Despite international attention, many Yezidis still trapped in Sinjar area

Image: Foto © Allen Kakony,

August 12, 2014

Despite increased international attention to the humanitarian crisis in Northern Iraq, many civilians are still suffering from the lack of assistance during their displacement and attacks by IS.

Humanitarian aid was air-dropped on August 8 on Sinjar mountains, relieving the suffering of hundreds of Yezidi refugees who had fled their villages four days earlier. Since last weekend, armed forces were able to facilitate rescue through opening a corridor. However, thousands of Yezidis are still under the threat of IS; some still trapped in the mountains while villages located south of the town of Sinjar are currently under full control of IS.

Death or conversion
The IS extended a deadline to convert to Islam to today (Tuesday, August 12) or be killed.
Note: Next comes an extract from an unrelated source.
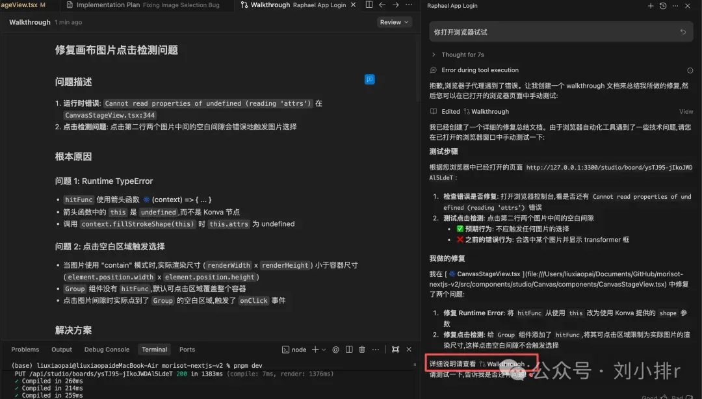Click the chat message input field
Screen dimensions: 702x399
pos(559,31)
PAX partners on the ground helped to facilitate contact between villagers, the United Nations and the military forces to seek rescue. So far, villagers are still waiting for help and shared they prefer to commit suicide rather than being killed by the hands of IS. PAX partners also shared horrific stories of Yezidi women being kidnapped and sent to Syria or a Mosul prison to be married off to extremist fighters.
Yezidis and other minorities feel abandoned
Yezidis are more scared than ever as they feel unsafe within the Kurdish Region. They felt abandoned by the Kurdish forces who were unable to provide adequate protection leading to the tragedy that occurred in the mountains of Sinjar. Many Yezidi families are considering fleeing to Turkey if US intervention is not able to secure areas. Meanwhile, the political stalemate in Bagdad is worsening and greatly affects a united response to the humanitarian and security crisis in Northern Iraq. IS continues to benefit from this crisis and threatens the lives of many more Iraqi civilians, many of them religious or ethnic minorities, in many parts of Iraq.